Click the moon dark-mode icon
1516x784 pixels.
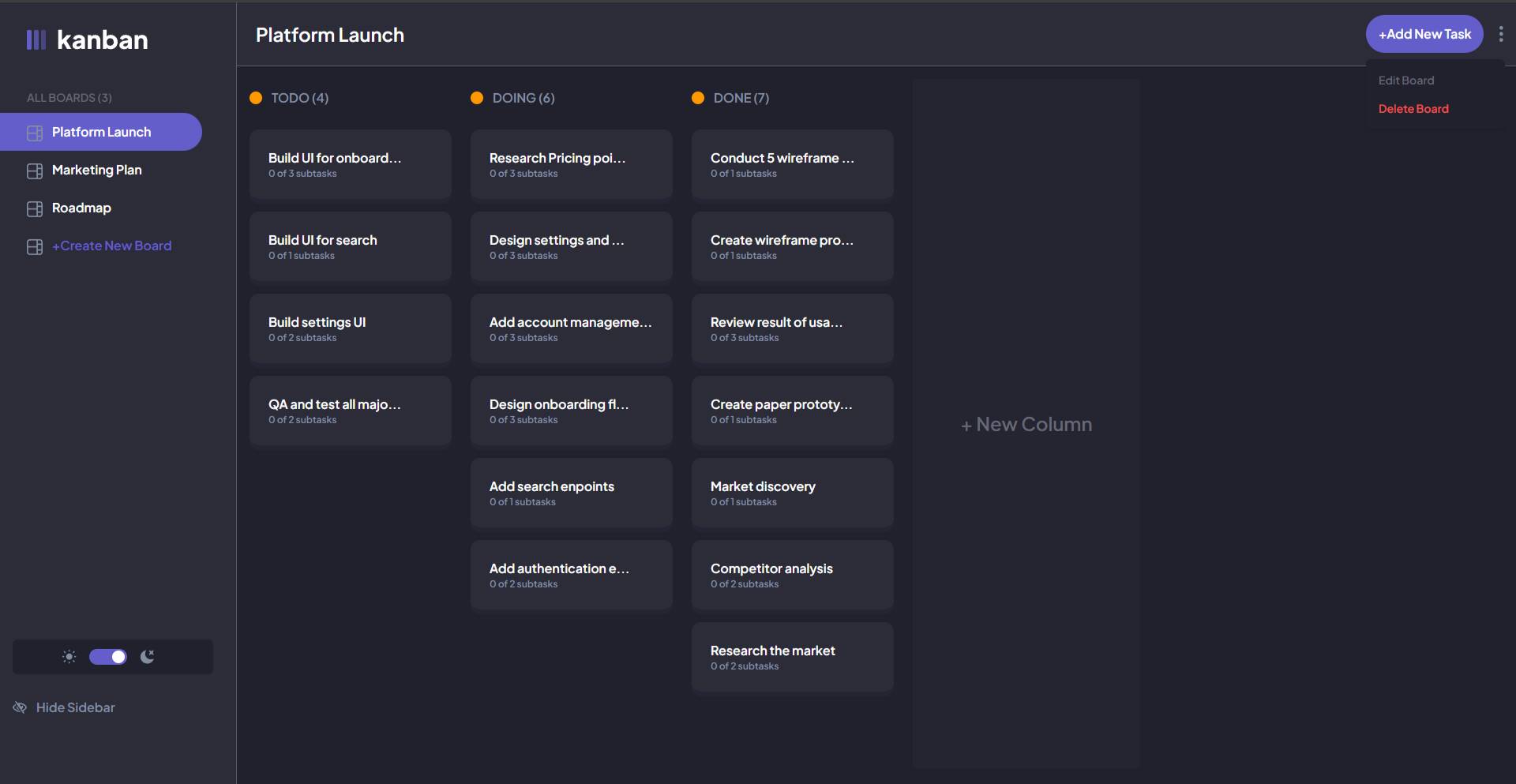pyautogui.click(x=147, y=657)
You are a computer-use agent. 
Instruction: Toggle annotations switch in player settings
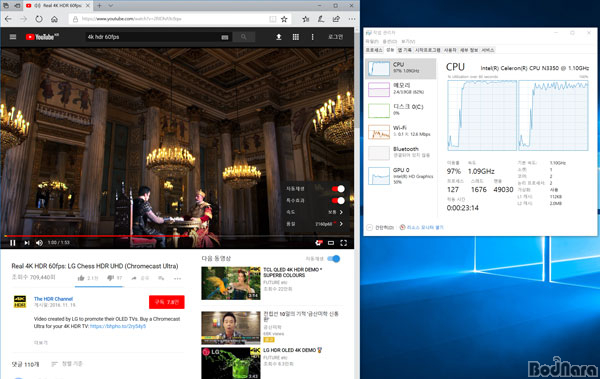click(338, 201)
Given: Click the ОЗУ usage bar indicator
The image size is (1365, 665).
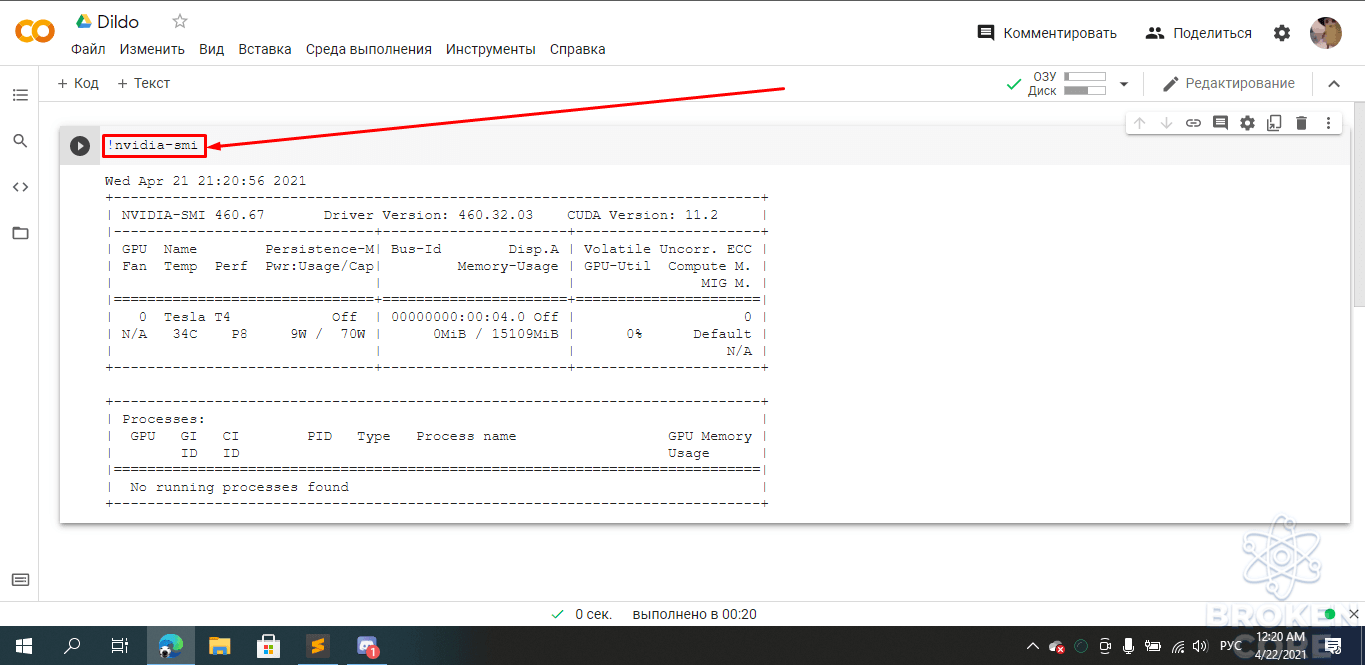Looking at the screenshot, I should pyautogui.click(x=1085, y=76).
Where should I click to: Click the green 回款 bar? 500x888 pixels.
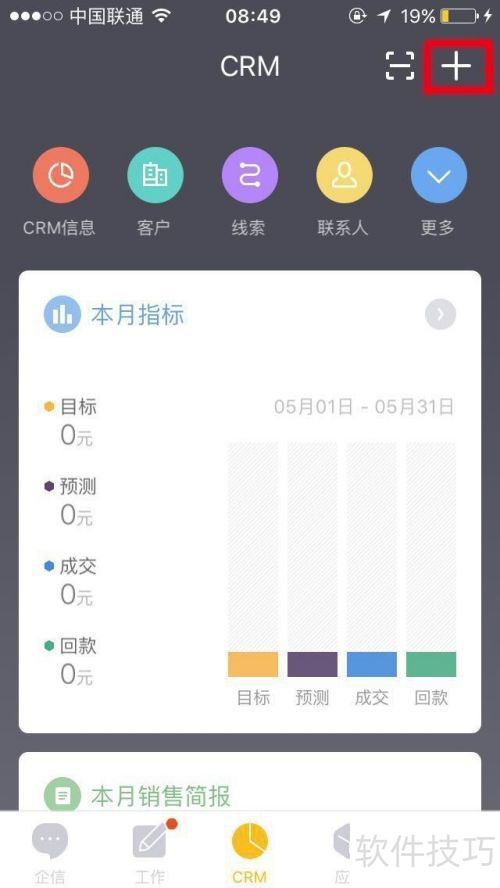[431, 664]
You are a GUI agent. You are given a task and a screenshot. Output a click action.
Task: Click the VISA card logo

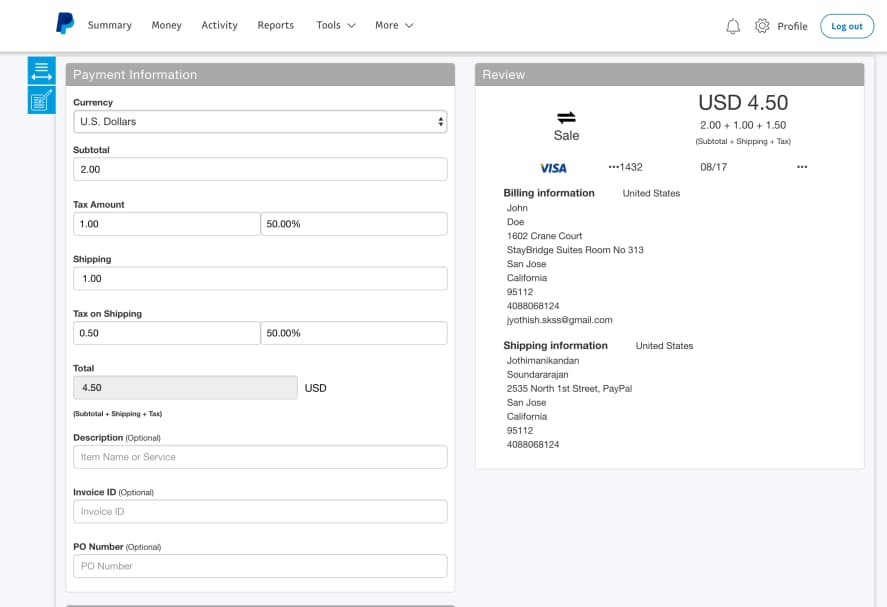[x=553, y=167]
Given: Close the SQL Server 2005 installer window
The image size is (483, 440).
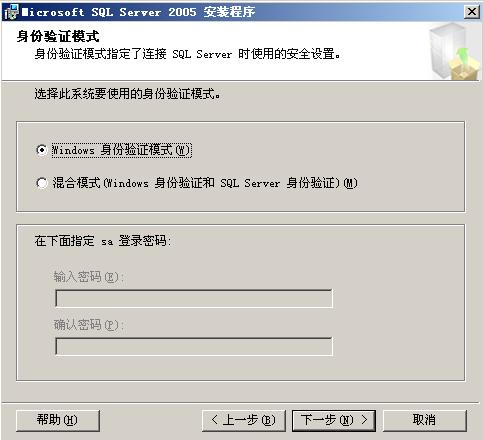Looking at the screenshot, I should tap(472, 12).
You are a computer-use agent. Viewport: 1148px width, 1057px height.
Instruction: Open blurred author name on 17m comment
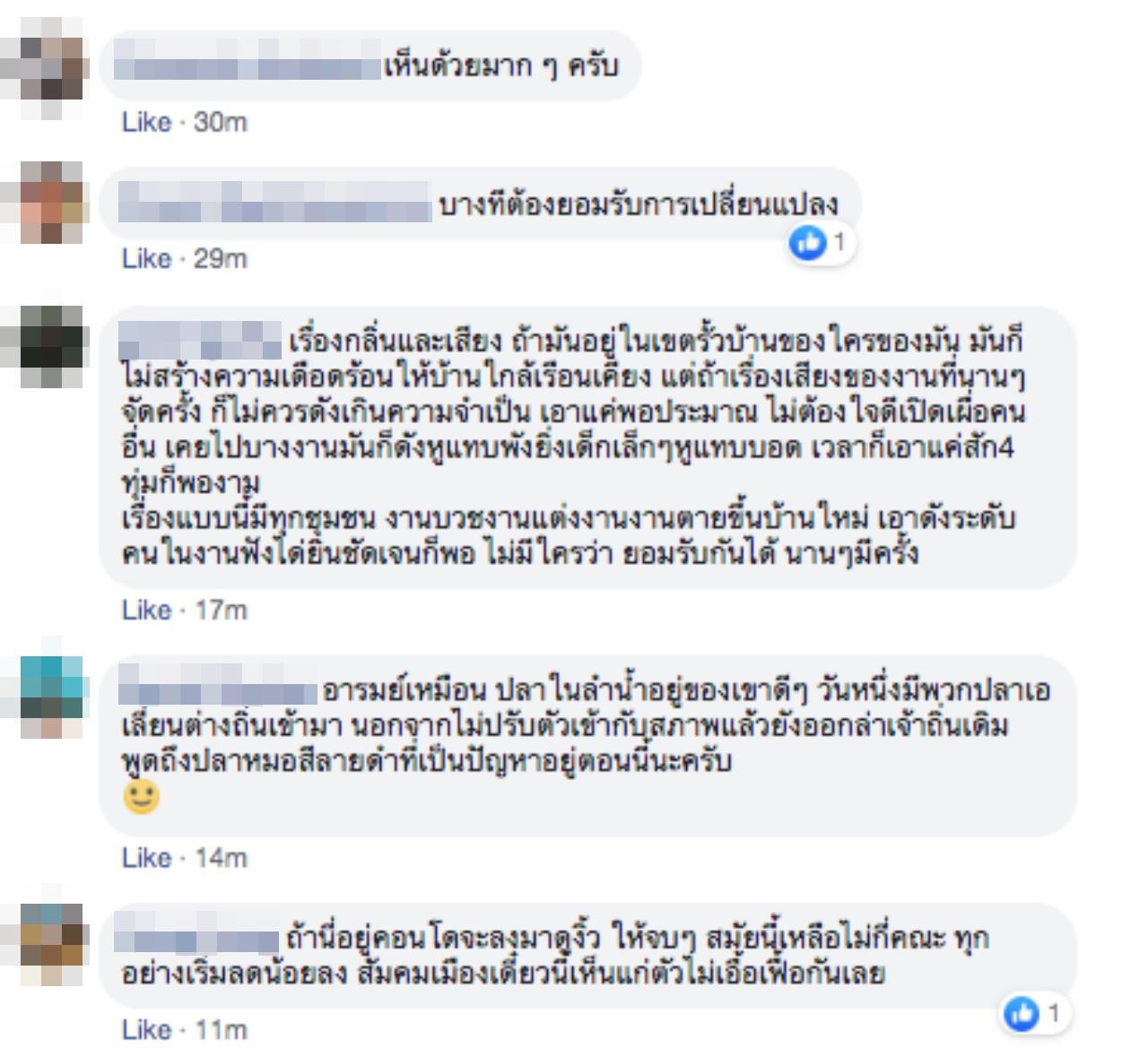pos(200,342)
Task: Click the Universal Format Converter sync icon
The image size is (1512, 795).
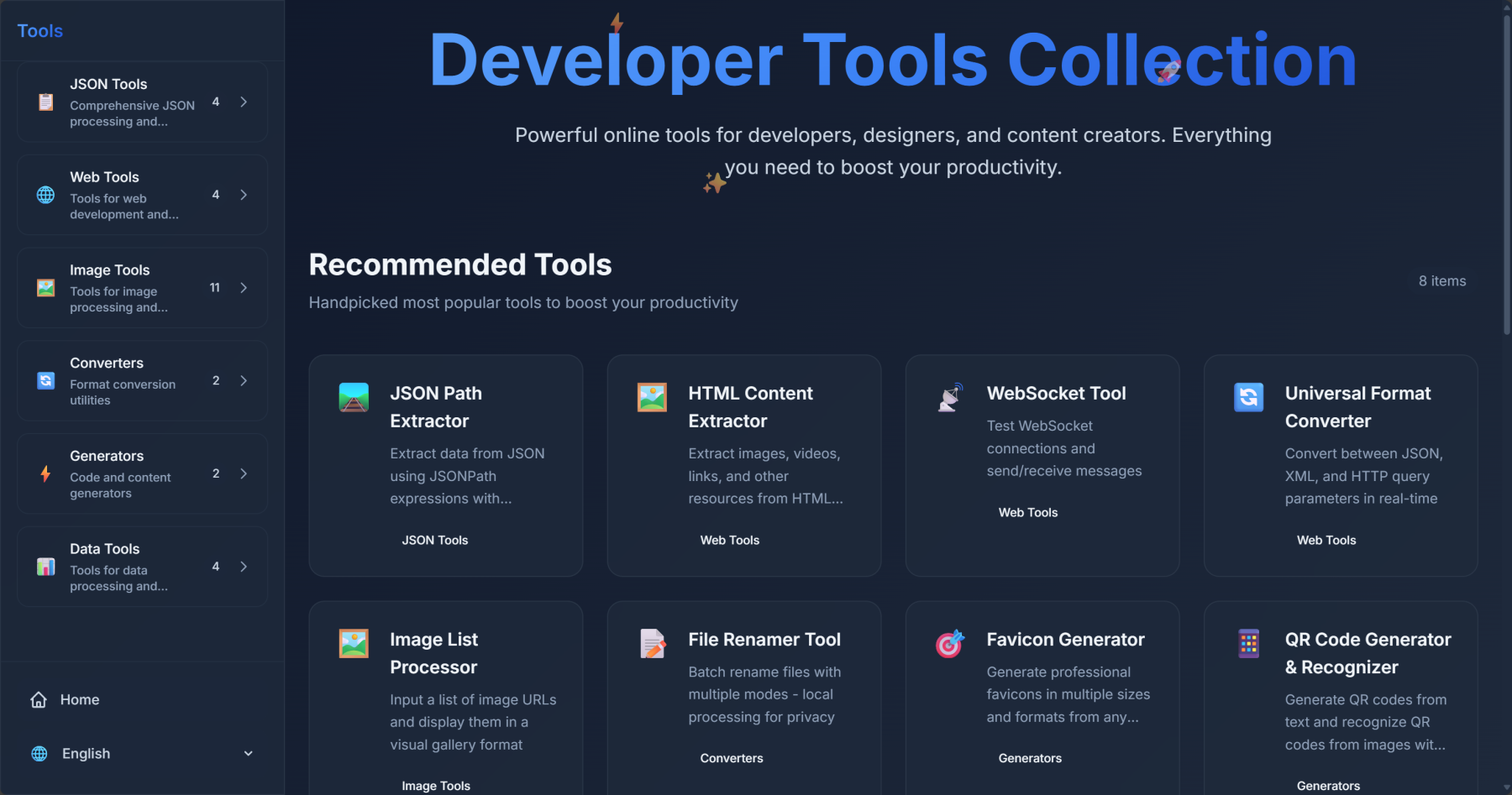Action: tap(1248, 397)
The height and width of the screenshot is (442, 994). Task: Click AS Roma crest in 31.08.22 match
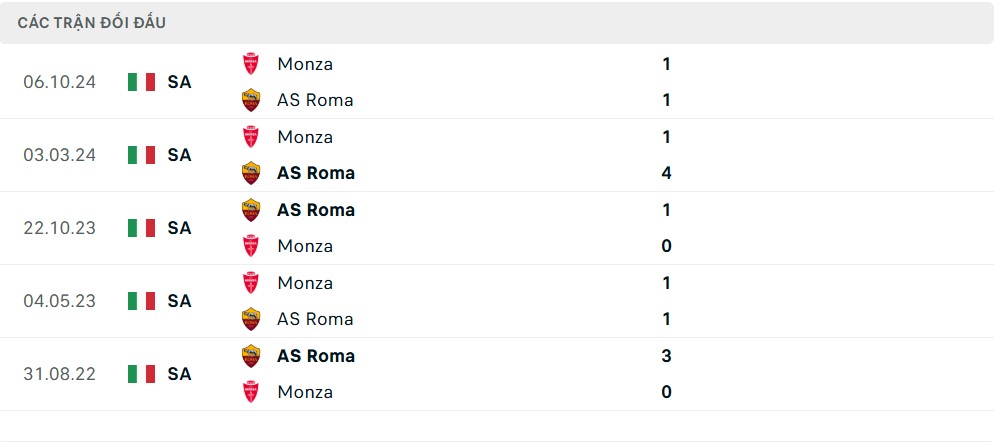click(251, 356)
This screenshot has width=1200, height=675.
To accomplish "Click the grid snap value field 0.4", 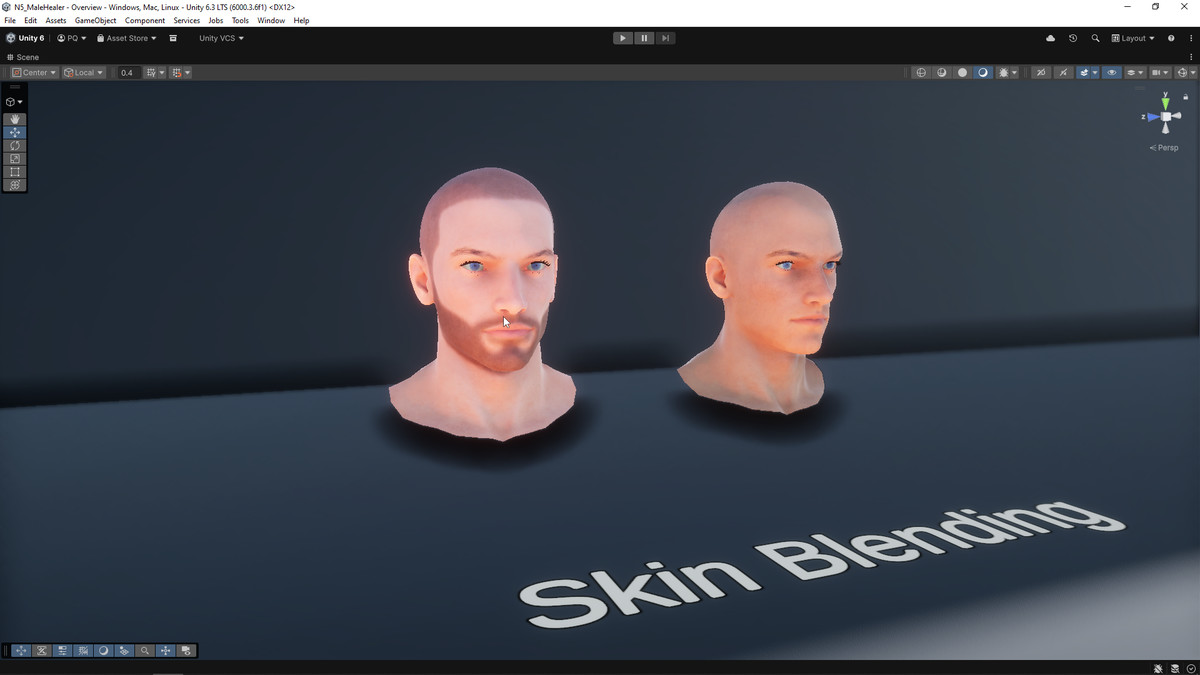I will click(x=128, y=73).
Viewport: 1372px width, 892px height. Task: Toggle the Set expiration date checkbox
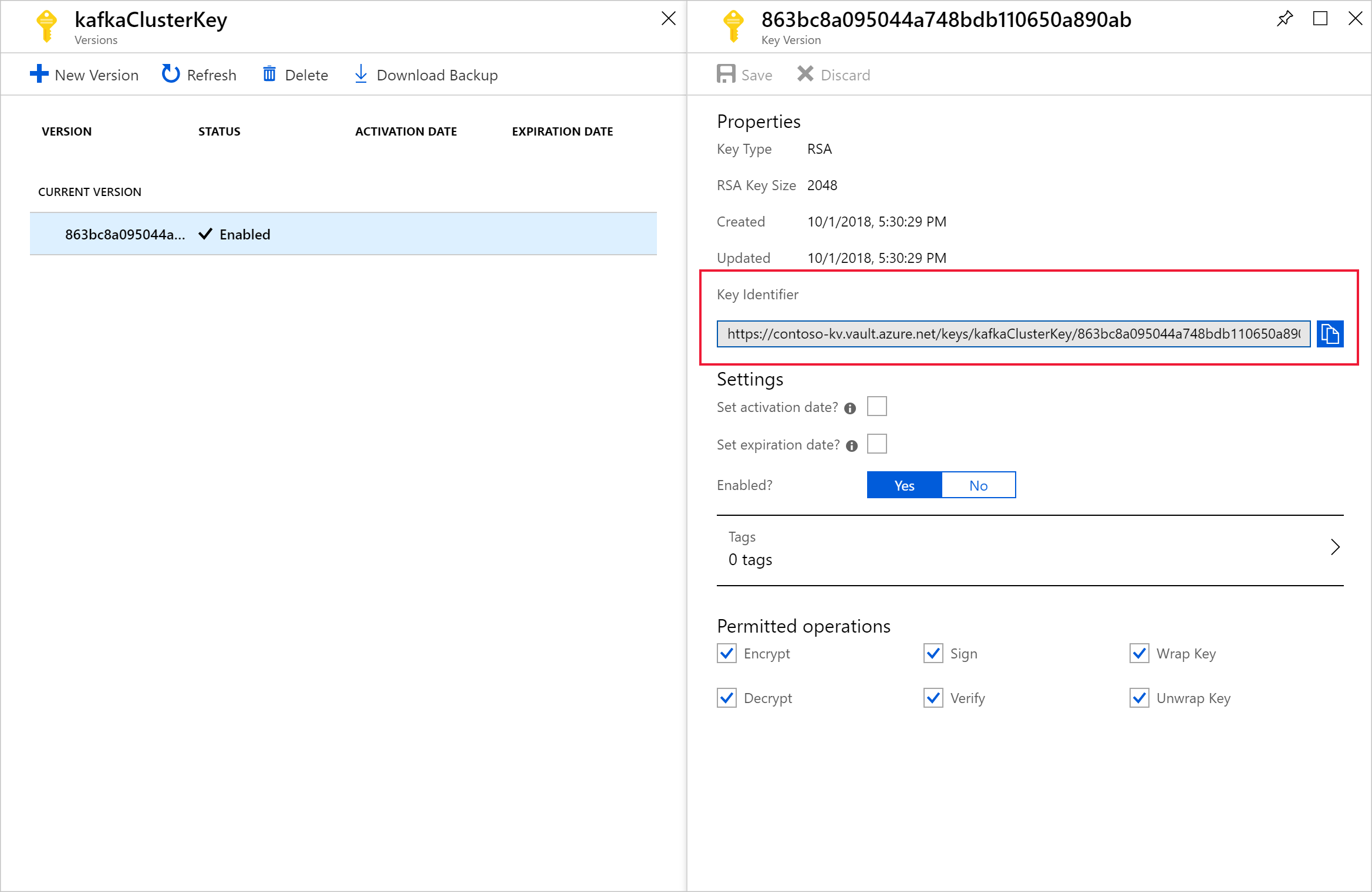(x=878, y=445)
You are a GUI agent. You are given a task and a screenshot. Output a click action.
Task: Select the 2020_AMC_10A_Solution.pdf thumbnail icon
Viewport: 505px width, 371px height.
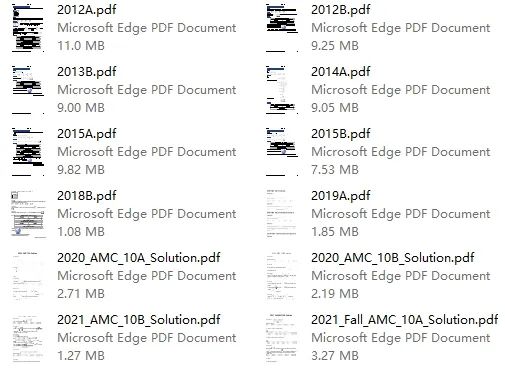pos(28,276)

=====

[Work to be completed]:
If a line in the entries above has the word "icon", copy it.

[Response]:
Click the moon dark-mode icon
Task: Click the Universal Format Converter sync icon
Task: Select the 2020_AMC_10A_Solution.pdf thumbnail icon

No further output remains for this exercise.